El sol se había ocultado entre las siniestras nubes mientras estas empezaban a descargar sus lágrimas en la ciudad.
Hacía frío.Llevaba su abrigo cerrado solo dejando entrever sus ojos tapados por su larga melena humedecida por la lluvia. En sus oídos sonaba una lenta composición de Vivaldi. El invierno.
Caminaba decidido, mientras iba oteando a cada persona que se cruzaba en su camino.Algunos recorrían las calles impávidos y estoicos, como muñecos sin alma con un rumbo predefinido.
Se fijó en una chica que gritaba por teléfono a la lejanía.
A pesar de la música que sonaba podía oírla a más de treinta metros.Discutía con su pareja y le decía todo tipo de improperios.
No lo entendía. No entendía como la gente que se profesaba amor y perdón, de un día para otro era capaz de ser la máxima arma de destrucción masiva contra la otra persona. Se olvidaban todas las promesas hechas como si fueran palabras escupidas al viento.
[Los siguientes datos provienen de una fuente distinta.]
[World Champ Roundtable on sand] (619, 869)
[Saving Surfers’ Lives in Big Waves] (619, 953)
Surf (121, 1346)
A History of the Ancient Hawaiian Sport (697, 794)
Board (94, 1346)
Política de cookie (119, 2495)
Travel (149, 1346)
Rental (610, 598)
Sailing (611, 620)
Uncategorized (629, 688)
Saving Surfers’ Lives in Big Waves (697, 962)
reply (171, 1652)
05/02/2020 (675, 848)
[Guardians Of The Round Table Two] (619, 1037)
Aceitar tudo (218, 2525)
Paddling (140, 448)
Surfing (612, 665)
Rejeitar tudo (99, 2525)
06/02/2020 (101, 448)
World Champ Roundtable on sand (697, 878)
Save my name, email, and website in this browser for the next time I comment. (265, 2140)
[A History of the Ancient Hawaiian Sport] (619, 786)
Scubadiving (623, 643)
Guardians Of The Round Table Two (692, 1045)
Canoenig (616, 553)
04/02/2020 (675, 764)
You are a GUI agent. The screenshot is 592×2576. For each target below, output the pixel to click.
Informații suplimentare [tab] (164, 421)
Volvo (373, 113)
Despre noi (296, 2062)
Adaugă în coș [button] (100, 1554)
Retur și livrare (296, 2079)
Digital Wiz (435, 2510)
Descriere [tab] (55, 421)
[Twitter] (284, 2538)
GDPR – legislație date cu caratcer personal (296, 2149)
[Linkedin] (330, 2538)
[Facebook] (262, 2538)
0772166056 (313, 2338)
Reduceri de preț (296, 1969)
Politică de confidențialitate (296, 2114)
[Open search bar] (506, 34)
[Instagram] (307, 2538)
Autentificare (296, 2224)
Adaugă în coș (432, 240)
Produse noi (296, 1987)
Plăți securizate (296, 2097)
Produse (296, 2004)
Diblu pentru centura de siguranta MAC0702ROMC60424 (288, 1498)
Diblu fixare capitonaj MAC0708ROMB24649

Hacía tiempo que miraba a la gente, pero les miraba con la palabra 'traición' escrita en sus caras.
De como la confianza era un lujo que en aquel tiempo no se podía tener. Como aquellos hijos de Adán y de Eva, que durante miles de siglos habían prometido tanto, caían en una inopia de existencia sin sentido.
Se alaban y se seducen unos a otros, mintiéndose sin pudor, cuando obtenían todo lo que querían y lo hacían suyo, olvidando el hecho de que su prójimo es exacto a él, decidiendo aniquilarlo de la manera más vehemente.
Lloran unos instantes, pero ríen poco después como si nunca jamas hubiera sucedido y nada hubiese acontecido.
Caminaba y seguía pensando.¿Por qué?¿ Qué había cambiado tanto en tan poco tiempo?¿Era él o el mundo?
Se sentía más humano que humano. Sentía que a pesar de esa carencia de alma, su sangre contemplaba más sentimientos y respeto que todos ellos juntos con sus almas y sus palabras.
Su mente vaga viajó hacía sus recuerdos, otros tiempos y otro mundo.
Le notaba cada día y cada noche bajo su piel cálida.
Aquel antiguo yo perdido en el tiempo, que dejaba verter recuerdos de todo aquello que fue en aquel entonces, de todo lo que tuvo.Lo que en aquella campiña francesa, al pie de una pira de fuego perdió.
Su ultima esperanza.
La lluvia dejó de mojar su cabello, y empezó a recorrer sus ojos.